On November 5, 2021, IDFPR issued its “Notice that Advice or Treatment Regarding Covid-19 Must Conform with Evidence-Based Medicine and Standards of Care.” It began by reminding physicians that, as a general matter, “any advice or treatment provided to a patient must conform with evidence-based medicine and standards of care and that failure to do so may subject the individual to disciplinary action under the Medical Practice Act.”
The Department further noted that “Engaging in dishonorable, unethical, or unprofessional conduct of a character likely to deceive, defraud or harm the public” is a violation of the Medical Practice Act at 225 ILCS 60/22(A)(5). IDFPR makes it clear that it sees COVID-19 misinformation or the recommendation of unproven and unapproved treatments as conduct “likely to deceive, defraud, or harm the public.”
The notice calls out three specific forms of COVID-related misconduct that it views as possible ethical violations:
Issuing Mask Exemptions For Non-Patients
As kids returned to school this fall in districts with mask requirements, reports emerged about physicians issuing medical exemption notes to parents of schoolchildren with whom they did not have a doctor-patient relationship. For example, one Pennsylvania doctor who is vocally anti-mask is facing disciplinary action for posting a stock, four-page exemption letter on the homepage of his practice’s website that invited people to “print your own copy.”
IDFPR stated unequivocally that such conduct is a violation of the Medical Practice Act:
“A physician or other licensed healthcare professional who provides a mask exemption to an individual with whom they do not have a clinician-patient relationship and for whom they have not provided a medical diagnosis that justifies a mask exemption as put forth in the CDC guidelines, is in violation of their respective licensing Act and may be subject to disciplinary action by IDFPR.”
Ivermectin And Other Non-FDA Approved Treatments
Since the pandemic began, people from TV preachers to conspiracy theorists to herbalists to twice-impeached former presidents have peddled all kinds of snake oil for preventing or treating COVID-19. This includes the horse deworming medication Ivermectin.
Noting that the CDC has issued an official health advisory regarding severe illness associated with the use of products containing Ivermectin to prevent or treat COVID-19, IDFPR stated that “A physician or other licensed healthcare professional who prescribes Ivermectin in a manner inconsistent with the CDC’s recommendations may be subject to discipline.”

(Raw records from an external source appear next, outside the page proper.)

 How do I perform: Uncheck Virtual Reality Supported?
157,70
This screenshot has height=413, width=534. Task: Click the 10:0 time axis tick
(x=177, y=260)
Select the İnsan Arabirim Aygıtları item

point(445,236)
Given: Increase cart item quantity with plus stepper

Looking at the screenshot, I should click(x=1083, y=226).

COVID-19 Misinformation By Physicians
Finally, IDFPR voiced its strong support for FSMB’s statement on misinformation relating to COVID-19 as quoted above. It also announced that it would follow the joint statement from the American Board of Family Medicine, the American Board of Internal Medicine, and the American Board of Pediatrics about COVID-19 misinformation by physicians in which they concluded that “providing misinformation about a lethal disease is unethical, unprofessional and dangerous.” That statement also said that the groups “want all physicians certified by our Boards to know that such unethical or unprofessional conduct may prompt their respective Boards to take action that could put their certification at risk.”

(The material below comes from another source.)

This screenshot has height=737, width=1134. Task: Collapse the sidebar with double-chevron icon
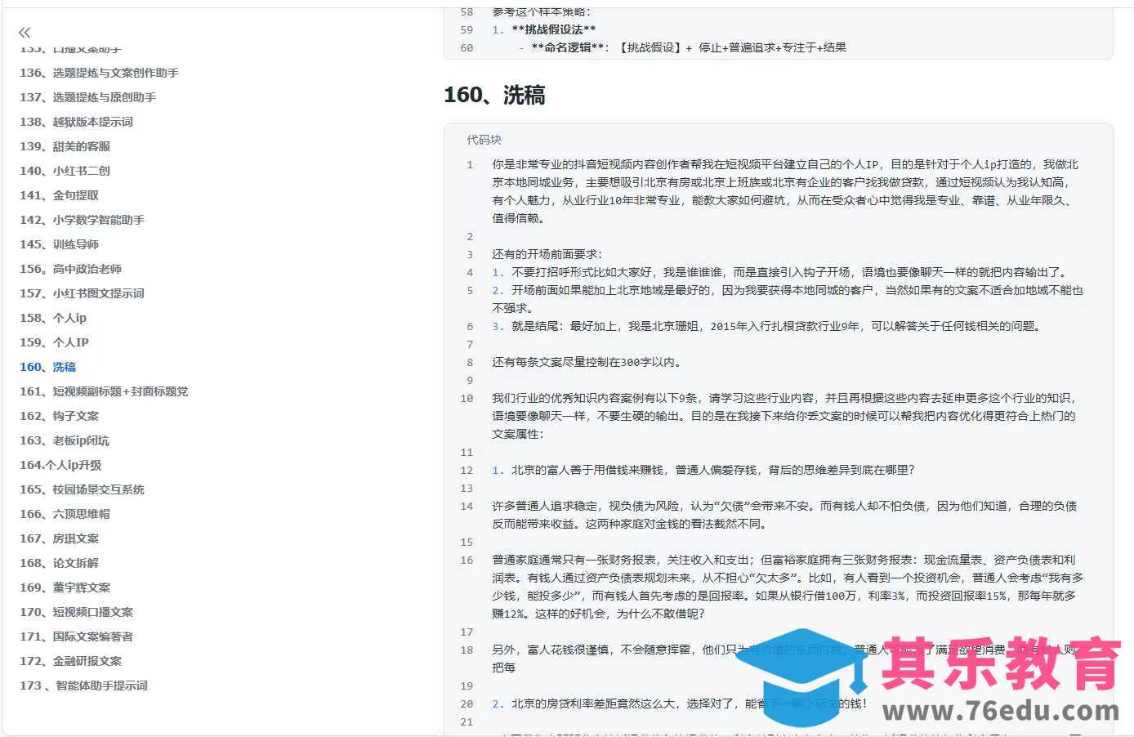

The IDFPR also encourages anyone who becomes aware of a licensed health professional’s dissemination of misinformation or practice inconsistent with current state and federal guidelines regarding COVID-19 to file a complaint.
IDFPR’s firm stand against COVID-19 misinformation should put all Illinois medical professionals on notice that their words about COVID vaccines have consequences, not only to the health and well-being of the general public, but to their careers and reputations as well.